Hi Richard, thanks for your response. I figured out I could do this if I turn coeffs to a tensor. However, in my real use case coeffs is a list of lambdas. Each lambda does a binary search to locate the specific region that gives you a linear function you want to apply on your input tensor. As far as I know, you cannot have a tensor of a custom dtype such as a lambda?

In theory, if I have a function on some primitives such as a par of floats and an int in my specific case, I should be able to parallelised it and therefore, there should be a way of constructing the computation graph and speed up the calculation using something like pytorch. This can be easily done in TF using tf.map_fn but I want to stay away from TF if possible.

Edit: You can use np.vectorize with this kind of function. This in proofs that a functionality like this can be parallelised but unfortunately I can’t get gradients automatically unless I use something like vmap.

Sorry, I missed your reply (I don’t get notifications from the pytorch forums but I’ll try to check more frequently).

You’re right that we cannot shove the lambda into a Tensor. Do you have a concrete example of how you want to do the vmap over lambdas that we could take a closer look at?

Suppose that you have a loss function which you don’t know exactly but rather on some kind of a lattice (line, grid, etc.) of possible outputs. The way you train something with this loss function is that you have to interpolate the loss. Now, in every single interpolation region you have a different parametrisation of your loss function. You could store these different loss functions in a list and for every output you do a binary search to find the corresponding region and thus, which loss function to use. So this can all be done in parallel, but I need to do a binary search which you can’t formulate as a mathematical operation and thus, you can’t put it in a tensor form.
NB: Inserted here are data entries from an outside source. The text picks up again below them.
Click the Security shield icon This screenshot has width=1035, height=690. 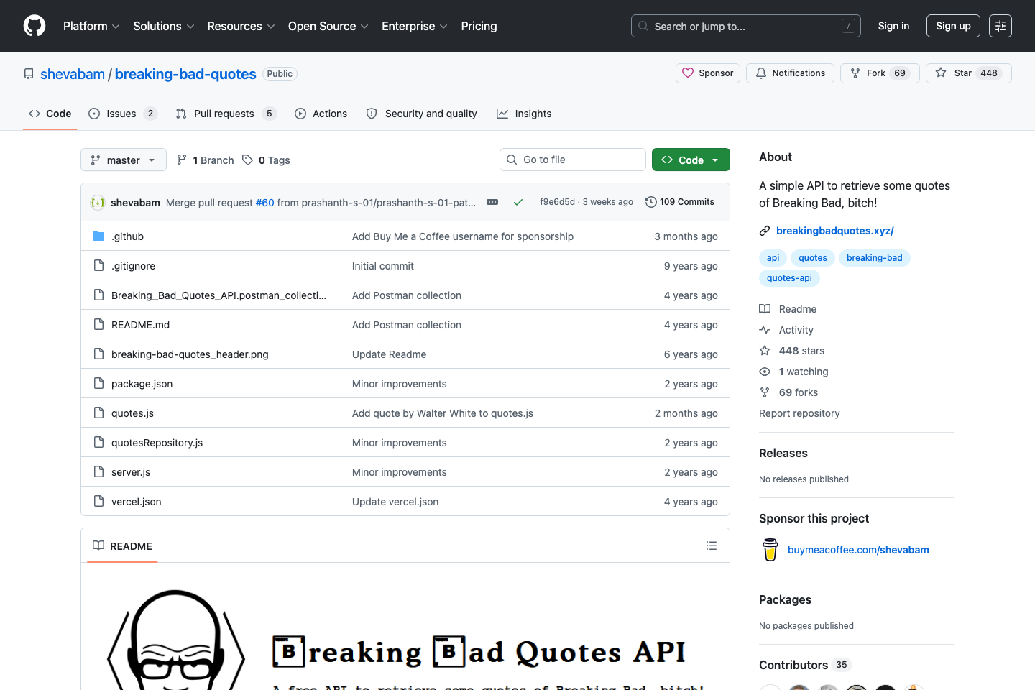pyautogui.click(x=372, y=113)
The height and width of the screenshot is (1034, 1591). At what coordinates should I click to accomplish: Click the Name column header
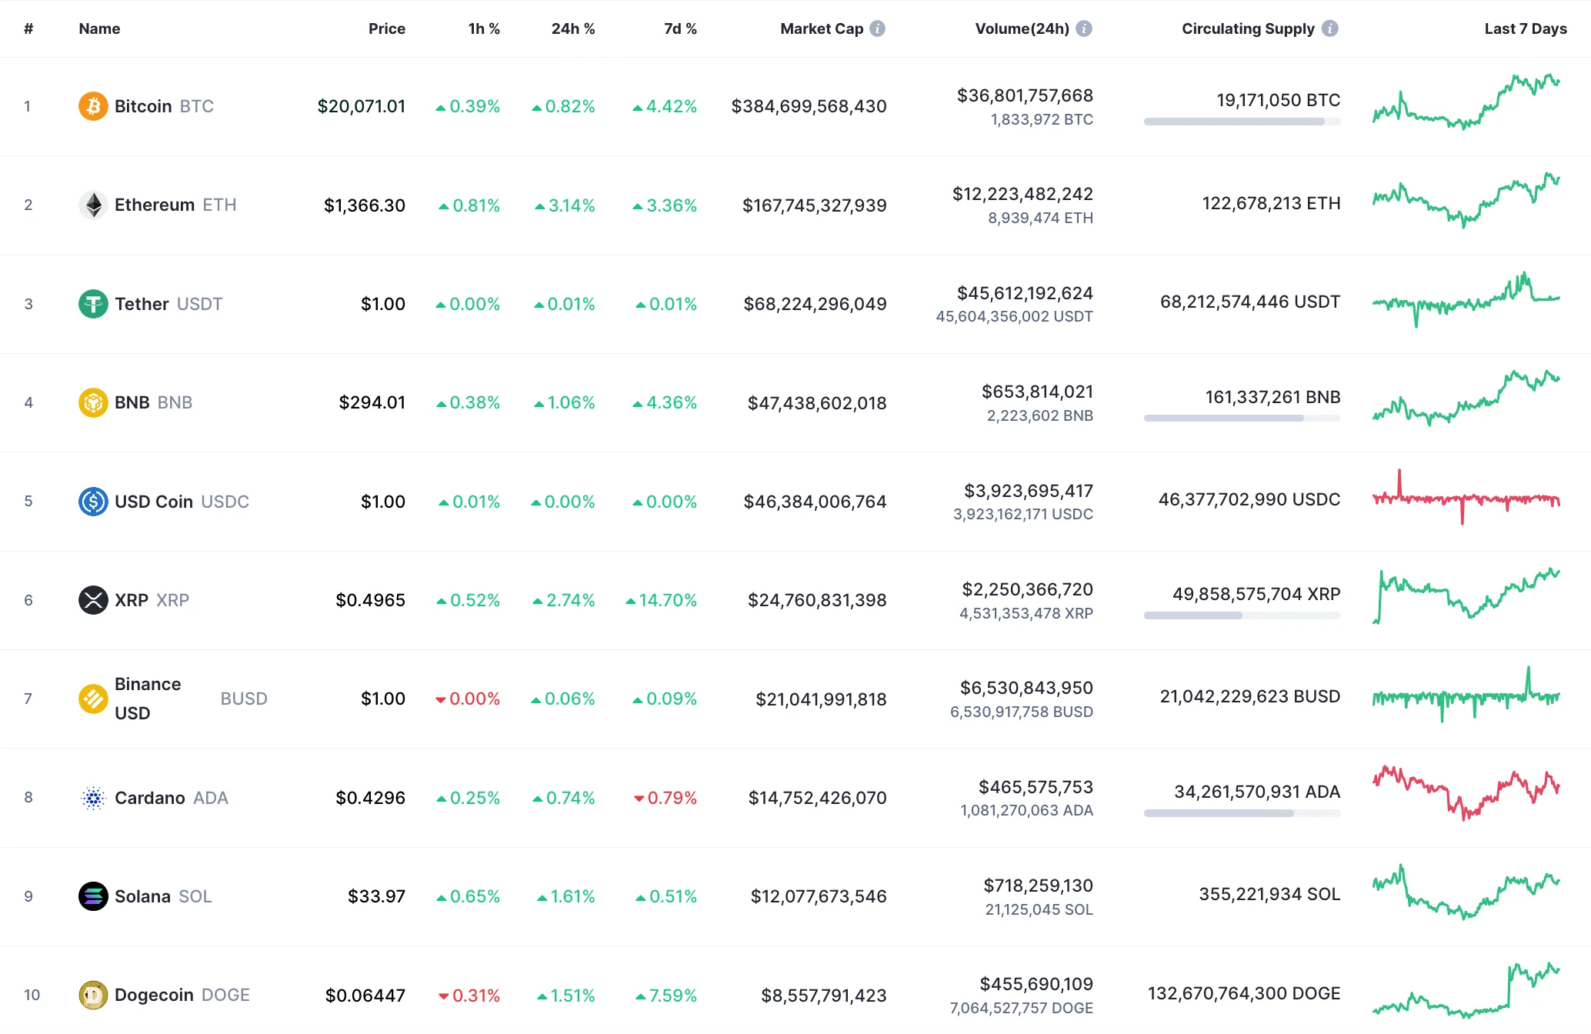tap(99, 28)
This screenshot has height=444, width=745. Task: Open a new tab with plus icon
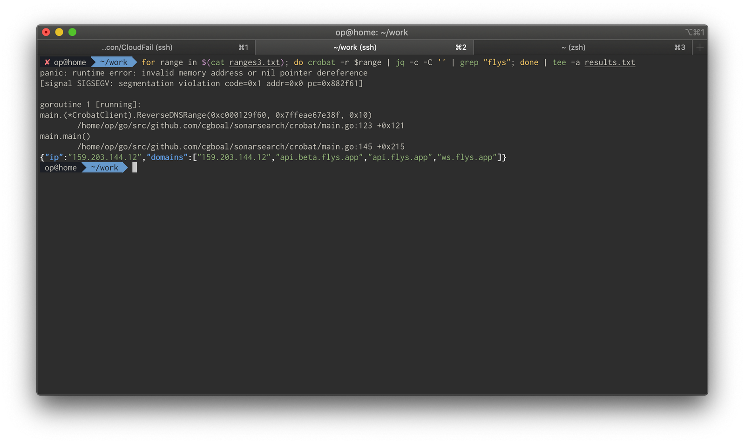click(700, 47)
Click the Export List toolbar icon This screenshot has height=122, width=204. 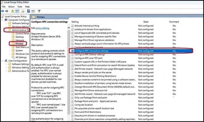click(23, 11)
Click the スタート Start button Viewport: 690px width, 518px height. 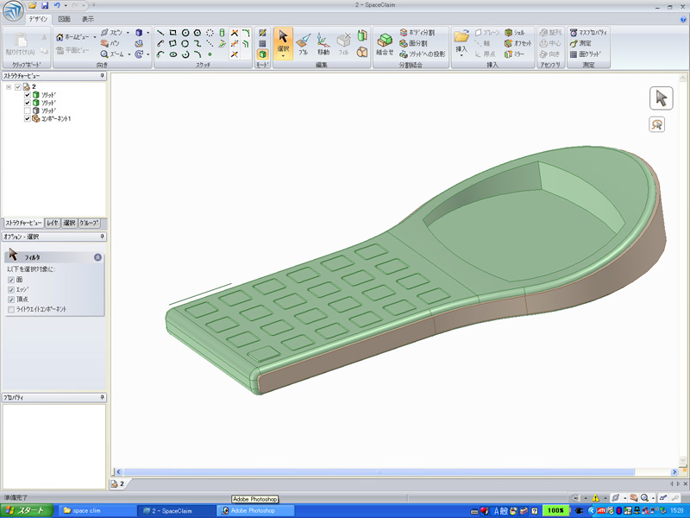[28, 510]
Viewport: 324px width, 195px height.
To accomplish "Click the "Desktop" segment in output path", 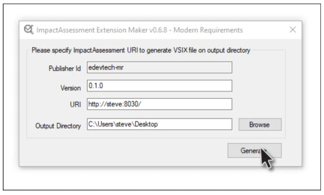I will tap(146, 124).
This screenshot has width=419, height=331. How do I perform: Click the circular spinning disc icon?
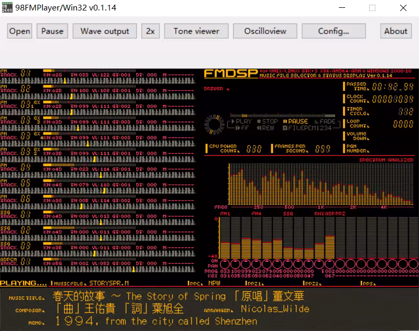click(x=214, y=125)
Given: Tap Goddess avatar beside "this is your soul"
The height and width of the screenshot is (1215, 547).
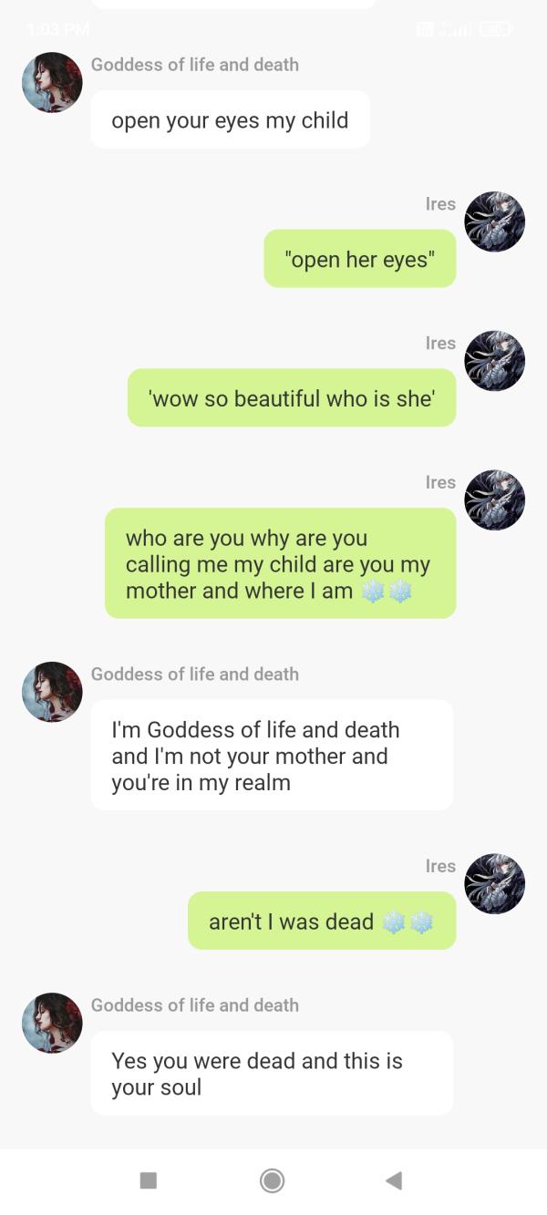Looking at the screenshot, I should pos(52,1023).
In my case it’s even slightly complicated because not all examples have the same loss function. So for every example I have a label which helps me identify which loss to use and then I need to interpolate the loss etc.

I ended up sequentially doing this for every output, saving the gradients I have and finally setting the loss to be outputs * gradients. This effectively solves the problem but is very slow at the moment as it is all done sequentially.

This is very specific to what I am doing at the moment, but it would be nice if there was a version of vmap that could apply arbitrary function f(x) to every single element of the tensor in parallel.